■ **Supplied information**
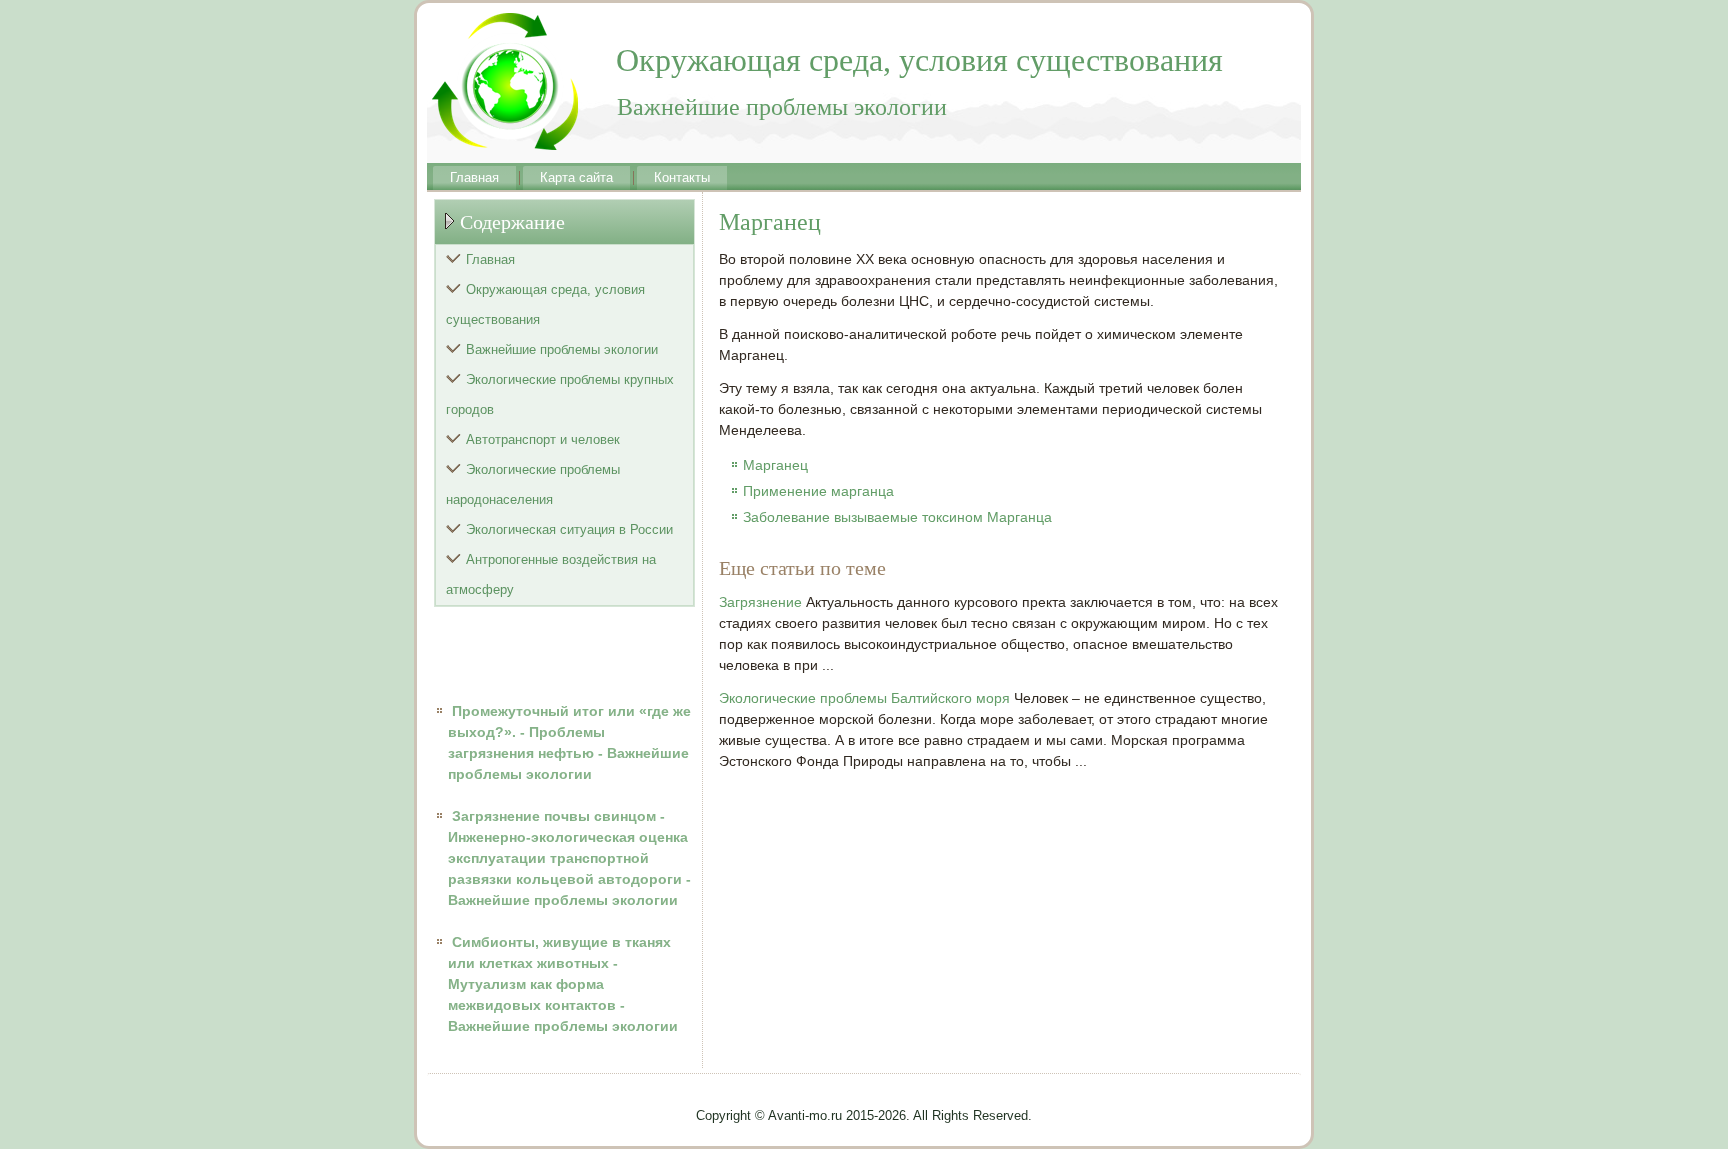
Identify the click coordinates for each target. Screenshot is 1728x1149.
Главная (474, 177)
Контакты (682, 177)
==
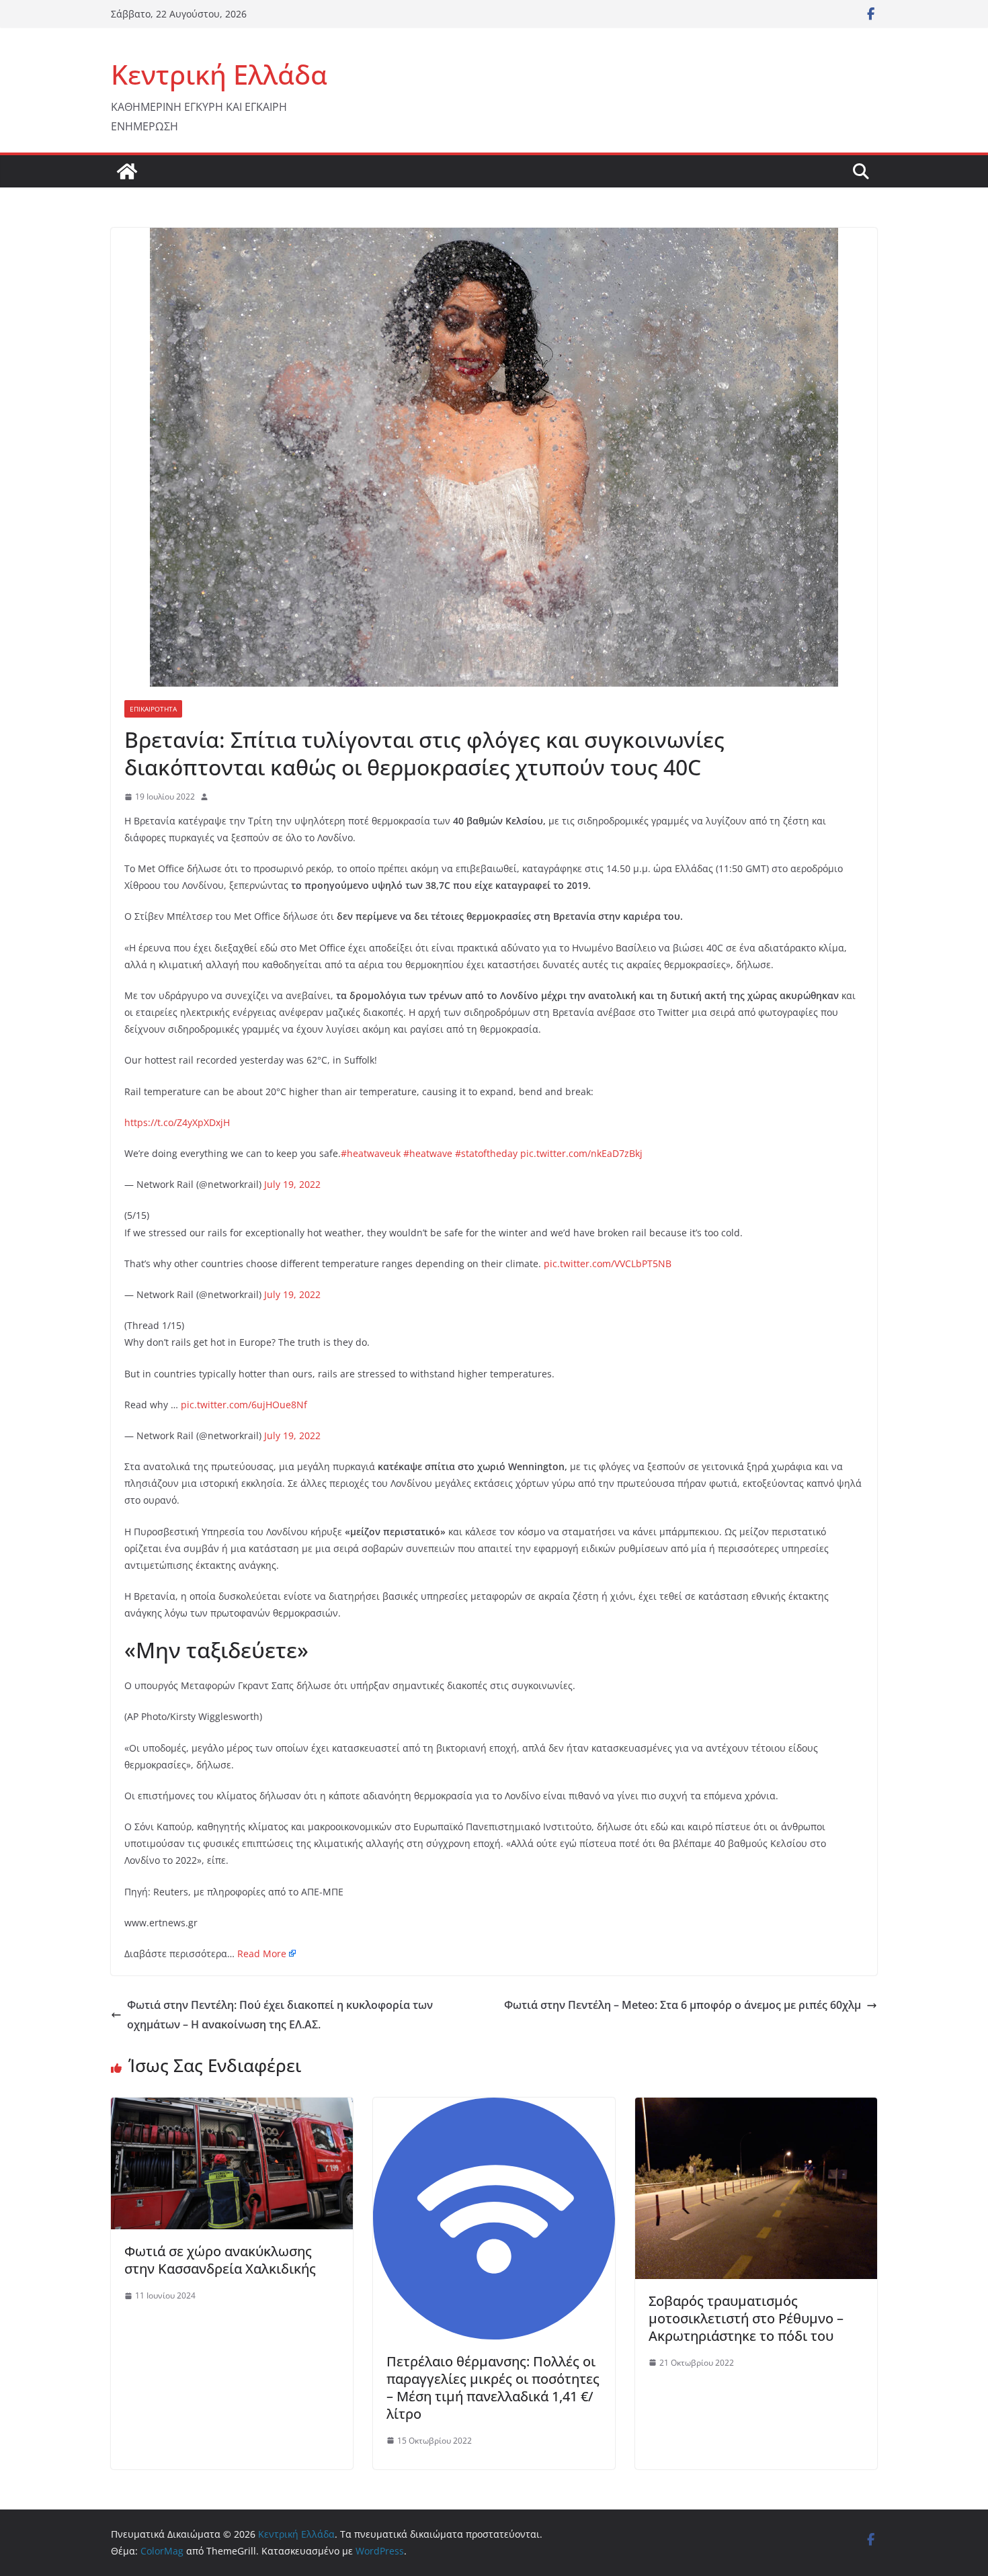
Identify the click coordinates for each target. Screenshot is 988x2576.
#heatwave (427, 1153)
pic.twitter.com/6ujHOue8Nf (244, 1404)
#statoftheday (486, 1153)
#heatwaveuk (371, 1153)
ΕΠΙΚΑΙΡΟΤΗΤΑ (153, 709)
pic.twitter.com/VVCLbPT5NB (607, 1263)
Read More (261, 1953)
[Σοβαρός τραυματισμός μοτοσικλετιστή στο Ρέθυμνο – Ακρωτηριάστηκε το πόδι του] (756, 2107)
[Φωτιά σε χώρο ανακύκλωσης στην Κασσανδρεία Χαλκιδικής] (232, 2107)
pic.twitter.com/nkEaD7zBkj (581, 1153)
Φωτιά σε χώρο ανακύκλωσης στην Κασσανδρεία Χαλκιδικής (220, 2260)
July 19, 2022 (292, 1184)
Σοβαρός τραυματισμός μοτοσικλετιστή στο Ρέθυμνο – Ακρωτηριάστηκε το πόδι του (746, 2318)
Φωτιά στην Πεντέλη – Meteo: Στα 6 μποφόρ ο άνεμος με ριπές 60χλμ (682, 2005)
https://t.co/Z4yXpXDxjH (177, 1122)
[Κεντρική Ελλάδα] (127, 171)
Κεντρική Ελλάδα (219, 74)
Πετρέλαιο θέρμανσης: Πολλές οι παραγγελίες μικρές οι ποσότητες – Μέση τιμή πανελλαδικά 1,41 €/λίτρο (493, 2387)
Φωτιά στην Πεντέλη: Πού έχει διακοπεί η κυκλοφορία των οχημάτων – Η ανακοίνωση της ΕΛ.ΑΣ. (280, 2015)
--
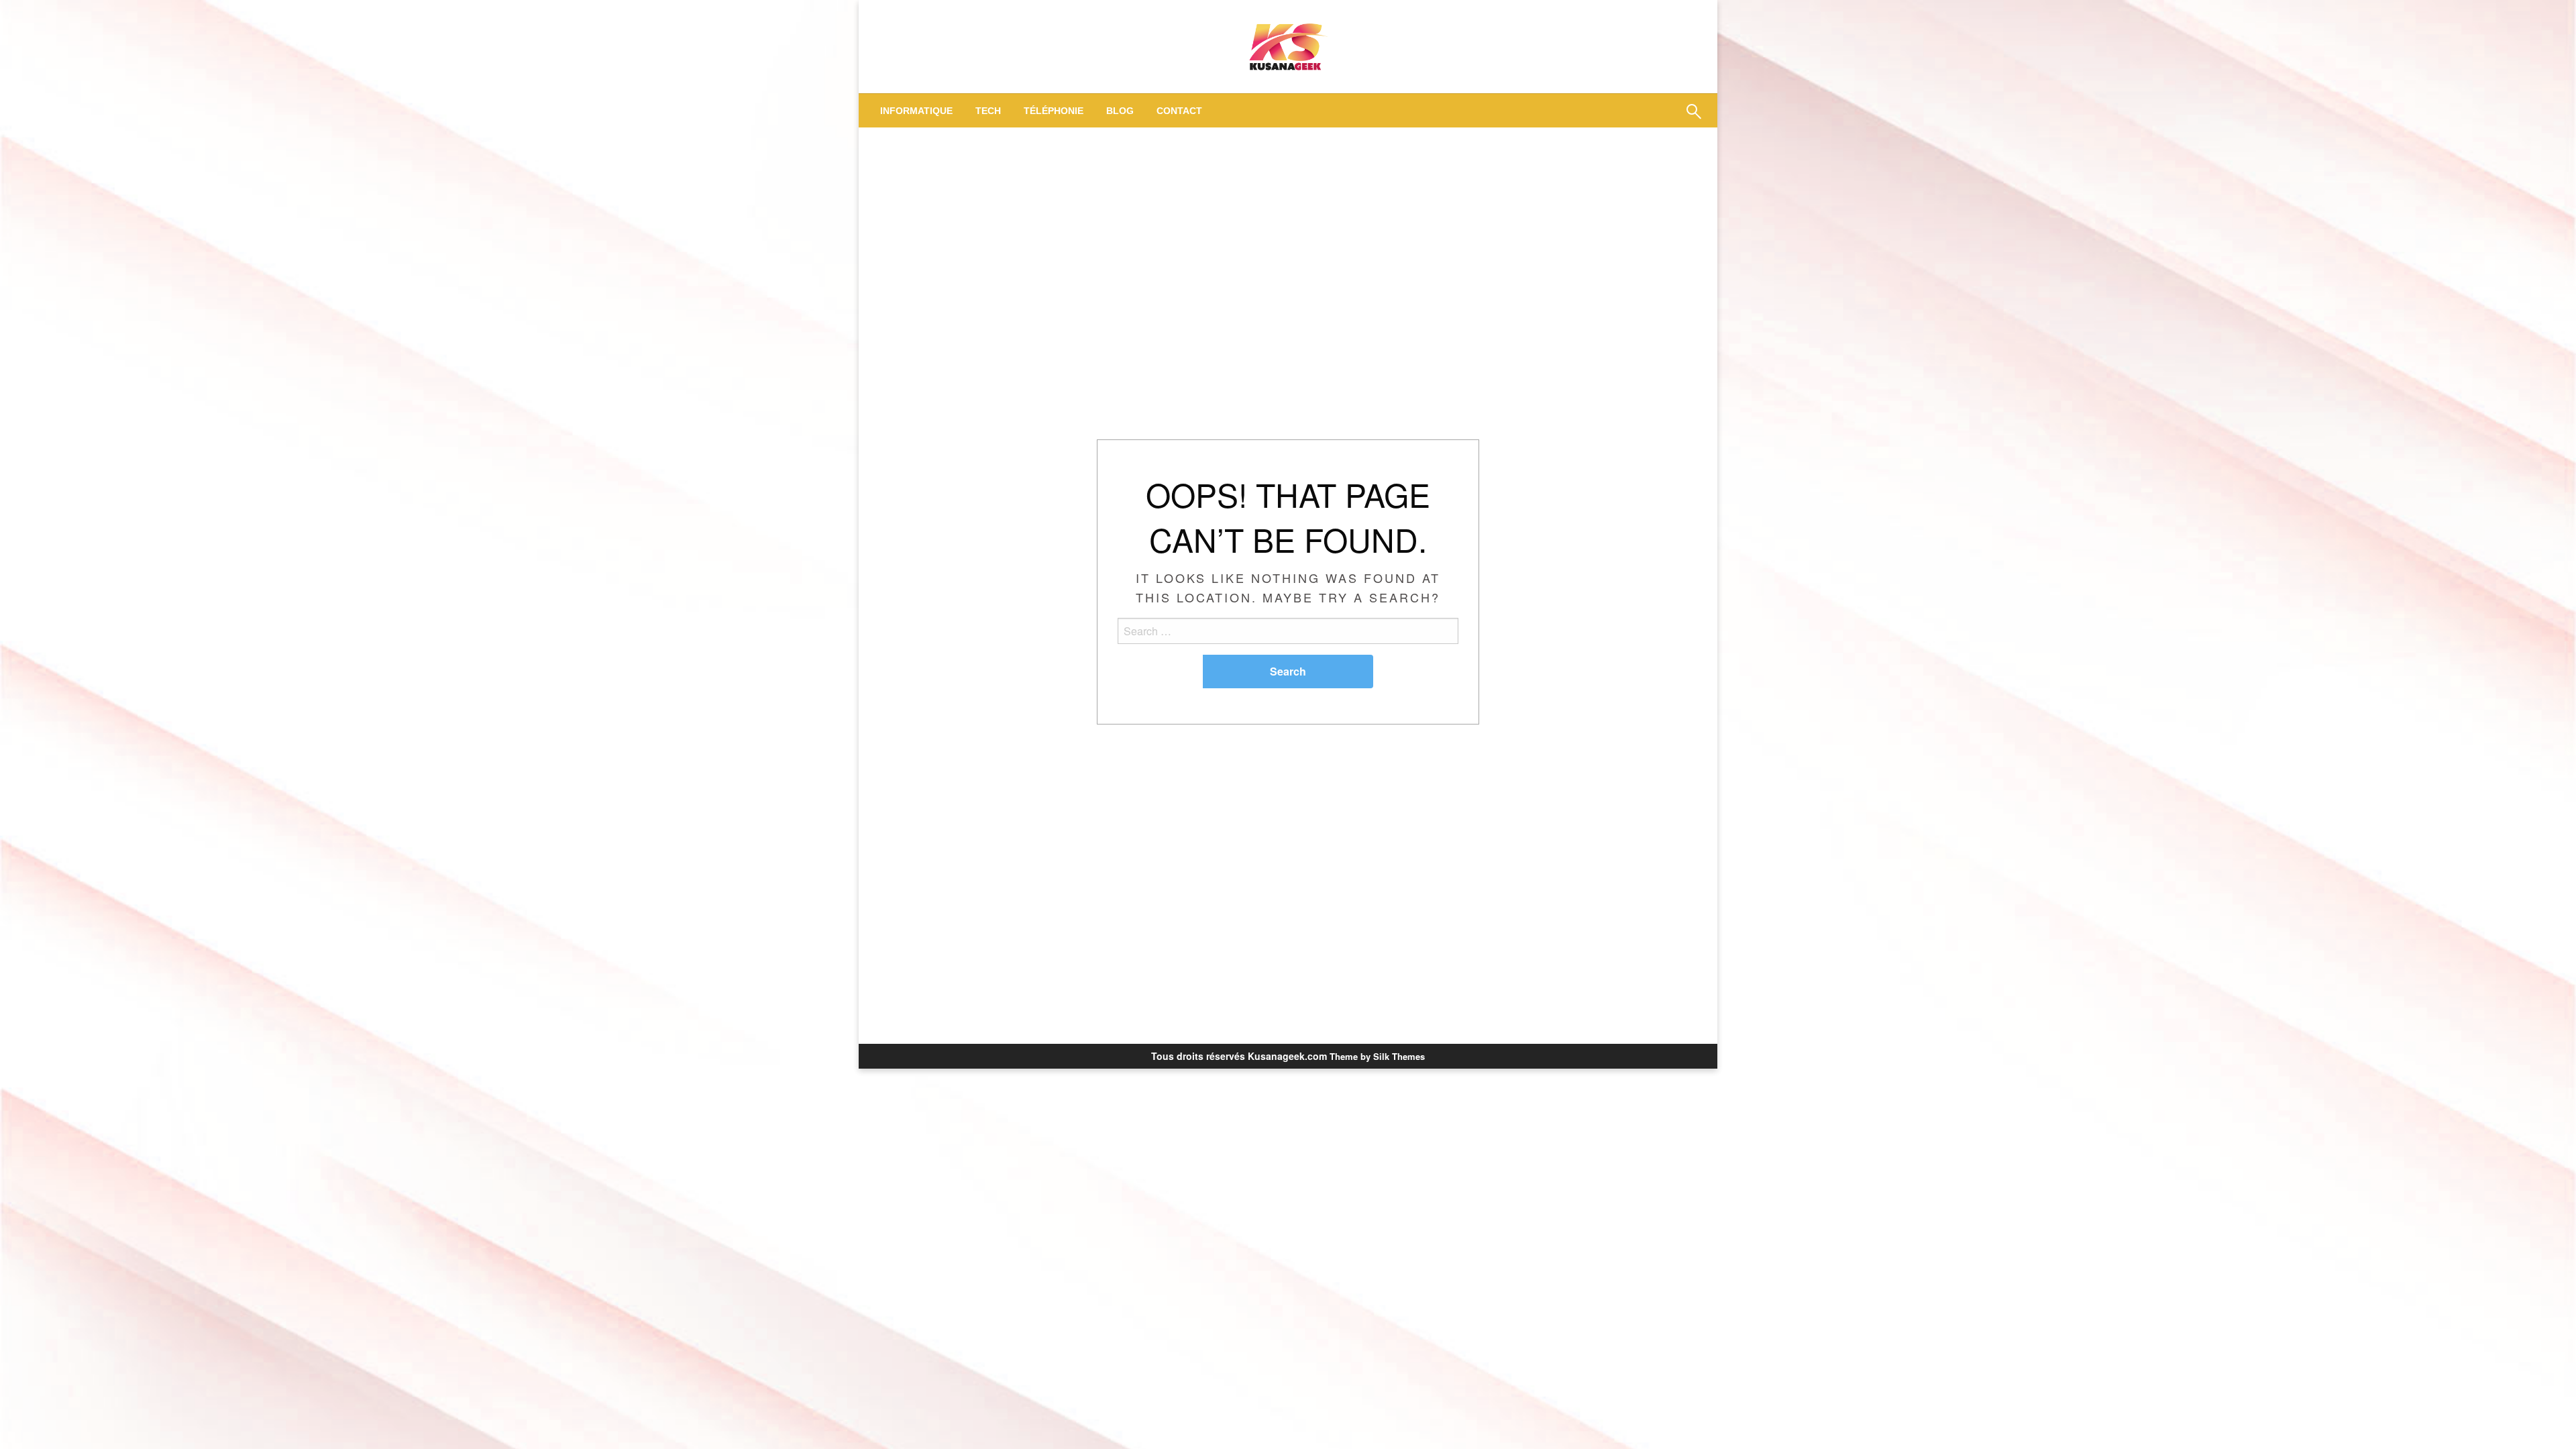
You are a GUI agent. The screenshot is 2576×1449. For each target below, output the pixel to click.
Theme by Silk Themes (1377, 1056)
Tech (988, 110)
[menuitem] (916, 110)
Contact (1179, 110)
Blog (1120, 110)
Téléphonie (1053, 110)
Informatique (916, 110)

■ **Aim of the exercise**
The answer must be the number of lines in the records where the string "target" is found, stated alone.

■ **Result**
3